CABEÇA VAZIA É OFICINA DO DIABO

É humanamente impossível eu dizer quantas vezes ouvi esse ditado popular. Sempre que estive naquele momento – de nada – alguém arranjava algo para eu fazer.

Um livro, o jornal do dia, um texto religioso para ler, a vassoura, o ciscador, a pá do lixo, papel pautado em branco para produzir texto com 20 linhas em letra miúda, a tabuada, os deveres escolares que, invariavelmente (naquela época) trazíamos para casa, passar uma vista geral para recordar as matérias já vistas nas aulas, os recados, as compras de última hora na bodega mais próxima......

Claro que haviam os momentos de lazer, das brincadeiras com os colegas na rua, mas esse cuidado parental para desenvolver o senso crítico e as noções de responsabilidade cidadã nas crianças era uma constante, pelo menos na família em que eu fui criado.
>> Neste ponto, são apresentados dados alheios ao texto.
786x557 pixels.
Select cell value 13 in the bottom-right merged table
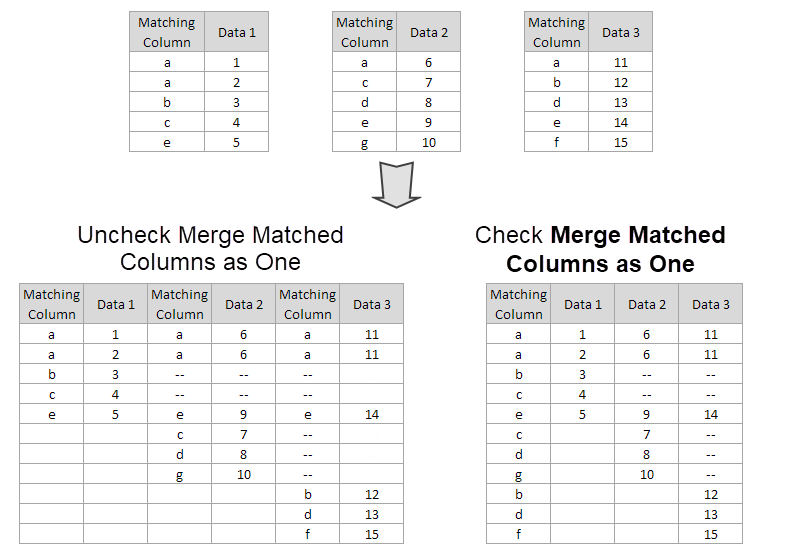click(x=711, y=514)
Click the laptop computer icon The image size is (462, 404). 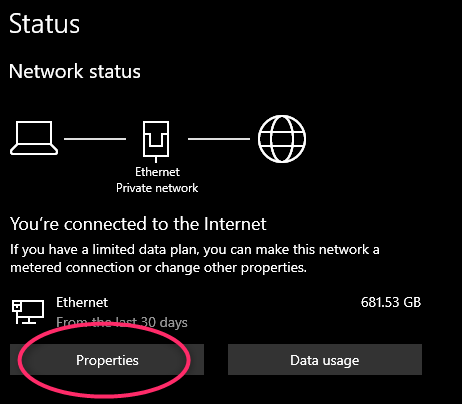[x=34, y=138]
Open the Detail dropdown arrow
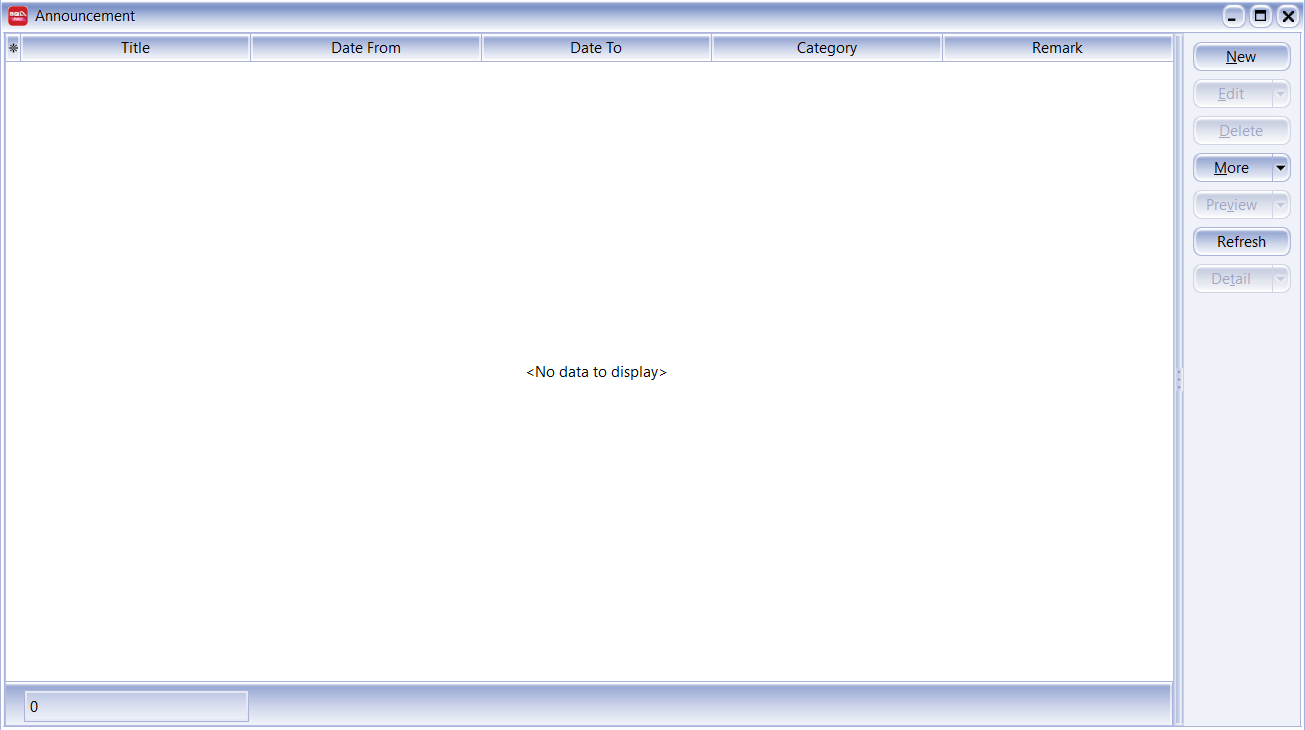The height and width of the screenshot is (730, 1305). point(1281,279)
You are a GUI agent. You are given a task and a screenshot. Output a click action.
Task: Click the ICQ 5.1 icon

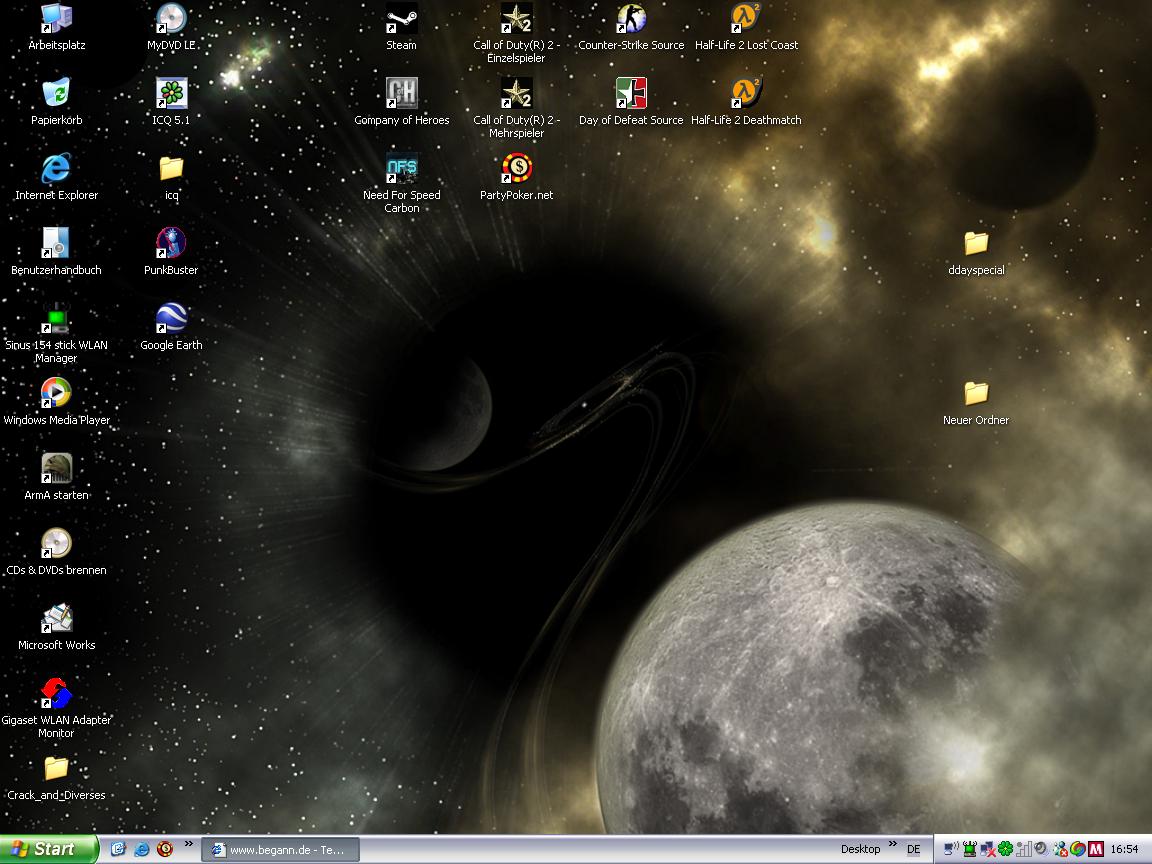coord(171,94)
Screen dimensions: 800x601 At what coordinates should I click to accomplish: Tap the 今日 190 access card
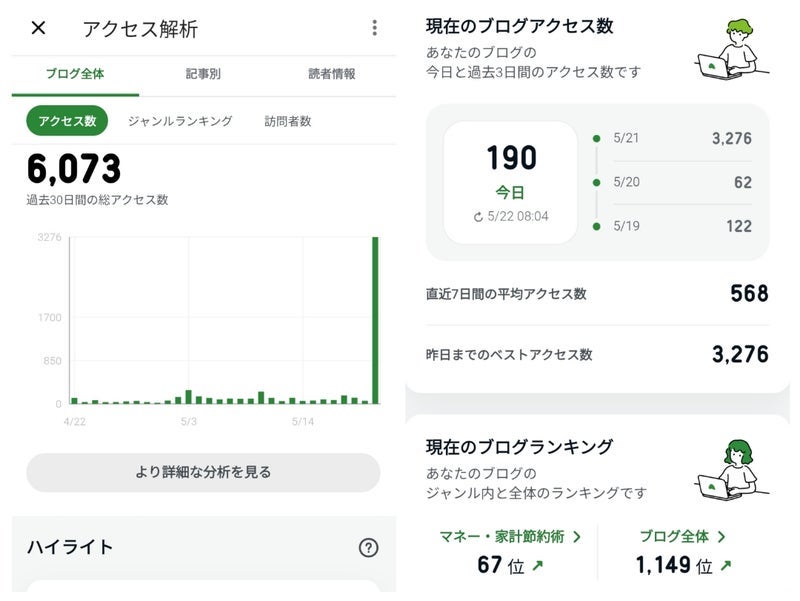pyautogui.click(x=511, y=182)
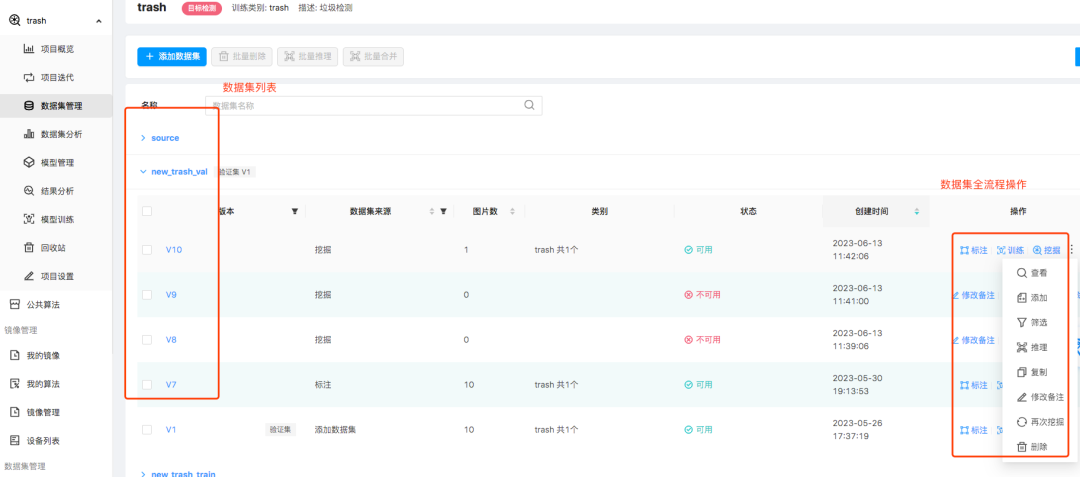Collapse the new_trash_val dataset group
The height and width of the screenshot is (477, 1080).
pos(143,172)
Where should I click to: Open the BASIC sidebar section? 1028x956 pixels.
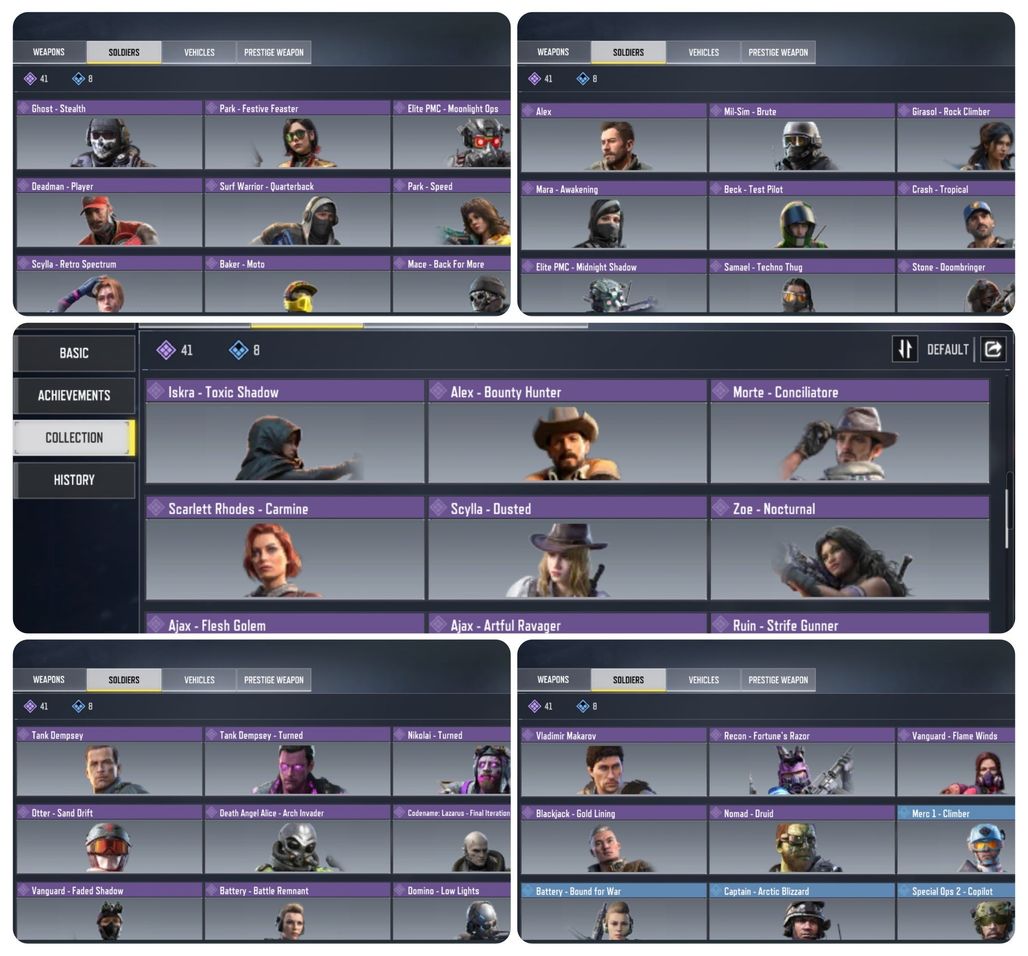(74, 353)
Ser útil e servir sempre dentro dos limites da razoabilidade, foi lema a ser seguido, sem contestações verbais ou gestuais.

Na escola tínhamos a cadeira de Trabalhos Manuais que pretendia desenvolver os dons artísticas dos adolescentes e as aptidões de uso de ferramentaria com vistas a futuros empregos ou para solucionar pequenos problemas residenciais, como trocar a lâmpada ou colocar sola nova na torneira que insistia em gotejar. Afinal ainda não estávamos na era dos descartáveis onde comprar novo é mais barato do que consertar ou depender da boa vontade do profissional que se julga mega importante.

No Brasil, infelizmente no meu entender, essa prática de aproximar o adolescente das atividades produtivas, foi negligenciada, tanto nas famílias (hoje desestruturadas) quanto nas escolas de ensino formal.

Apenas as escolas que se dedicam à formação de profissionais, como as do eficiente “Sistema S” permitem o manuseio de ferramentas ou quaisquer artefatos que, de alguma forma, possam se transformar em armas de mútua agressão.

Entretanto, através do youtube temos a oportunidade de ver filmes produzidos naqueles países asiáticos onde a tecnologia é insipiente (cujos nomes terminam invariavelmente com “istão”) que ainda é comum essa forma de garantir as próximas gerações de produtores nos mais diversos campos de atividades.

Entre os adultos, vemos com frequência crianças e adolescentes, participando da confecção de artefatos dos mais diversos materiais para o consumo regional ou para as grandes marcas.

Claro que tem nisso o interesse comercial e a exploração da mão de obra barata pelas empresas dos grandes conglomerados industriais, mas o fato é que, mesmo que essas empresas saiam do mercado, o aprendizado ficará para aquele povo de aspecto paupérrimo, para os padrões que estamos acostumados a ver e que não gostaríamos de mudar.

São, invariavelmente masculinos.

Usam o gorro dos fiéis a Alá, o Grande, camisa de mangas longas até a altura dos joelhos, calça saruel confeccionadas com tecido colorido, geralmente monocromático e sandálias.

Trabalham em ambientes de pura improvisação.

As atividades são feitas geralmente agachados ao rés-do-chão de terra seca e incoerente. Raro haver piso de cerâmica ou concreto.

Manuseiam com exímia destreza (muitas vezes usando o pé como terceira mão), prensas, brocas, formões, furadeiras, ferros de solda, maçaricos, tornos para madeira ou metal, ferramentas pesadas, pincéis, fios, correntes, guinchos...

São semelhantes aos borracheiros das estradas brasileiras, malvestidos, sempre sujos, semianalfabetos, mas felizes e milagrosamente eficientes quando precisamos dos seus serviços.

As etapas da produção obedecem ao layout que as condições ambientais permitem, confuso para quem tem noções de Engenharia de Produção ou Organização e Método, mas para aquele povo simples e alegre tem toda razão de ser e são notáveis, principalmente, por manterem as cabeças ocupadas no “ganha pão” para que essas não se transformem na oficina do diabo.